# Problem to work on
For this listing, report how many lines contain the string "will", using only a number.
BEGIN
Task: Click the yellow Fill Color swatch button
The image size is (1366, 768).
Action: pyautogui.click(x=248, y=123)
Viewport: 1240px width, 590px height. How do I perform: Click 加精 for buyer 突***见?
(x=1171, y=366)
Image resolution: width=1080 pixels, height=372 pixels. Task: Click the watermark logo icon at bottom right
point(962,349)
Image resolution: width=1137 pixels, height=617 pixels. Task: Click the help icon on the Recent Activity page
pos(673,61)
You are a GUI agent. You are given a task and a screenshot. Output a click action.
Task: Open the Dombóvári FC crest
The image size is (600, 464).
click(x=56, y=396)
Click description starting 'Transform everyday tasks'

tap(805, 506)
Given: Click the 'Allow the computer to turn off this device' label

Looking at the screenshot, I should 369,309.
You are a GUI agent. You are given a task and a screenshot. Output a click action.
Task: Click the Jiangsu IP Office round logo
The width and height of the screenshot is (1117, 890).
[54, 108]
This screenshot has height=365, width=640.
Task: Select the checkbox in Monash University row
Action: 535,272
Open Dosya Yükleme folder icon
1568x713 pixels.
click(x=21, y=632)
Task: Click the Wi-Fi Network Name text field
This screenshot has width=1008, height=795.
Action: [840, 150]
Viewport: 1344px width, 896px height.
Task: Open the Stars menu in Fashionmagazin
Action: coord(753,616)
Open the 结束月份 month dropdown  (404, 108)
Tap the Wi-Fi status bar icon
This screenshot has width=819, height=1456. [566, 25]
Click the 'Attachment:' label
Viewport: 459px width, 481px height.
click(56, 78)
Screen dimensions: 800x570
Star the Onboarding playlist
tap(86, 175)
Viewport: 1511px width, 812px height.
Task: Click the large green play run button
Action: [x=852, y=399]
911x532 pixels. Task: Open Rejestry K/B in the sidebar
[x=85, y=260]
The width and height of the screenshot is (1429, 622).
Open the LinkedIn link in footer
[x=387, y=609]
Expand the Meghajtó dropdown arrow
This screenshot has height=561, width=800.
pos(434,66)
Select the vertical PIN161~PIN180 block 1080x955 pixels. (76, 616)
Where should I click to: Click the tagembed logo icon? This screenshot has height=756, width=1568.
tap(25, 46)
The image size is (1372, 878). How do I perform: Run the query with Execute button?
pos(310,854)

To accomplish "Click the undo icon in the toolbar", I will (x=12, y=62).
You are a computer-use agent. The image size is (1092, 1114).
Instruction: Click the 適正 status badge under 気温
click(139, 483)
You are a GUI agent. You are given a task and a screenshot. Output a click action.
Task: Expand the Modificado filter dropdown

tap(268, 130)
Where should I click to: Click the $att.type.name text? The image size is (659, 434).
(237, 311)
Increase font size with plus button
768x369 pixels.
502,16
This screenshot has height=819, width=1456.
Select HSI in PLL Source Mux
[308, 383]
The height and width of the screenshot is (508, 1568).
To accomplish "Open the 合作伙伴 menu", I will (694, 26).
END
# Solved exercise
2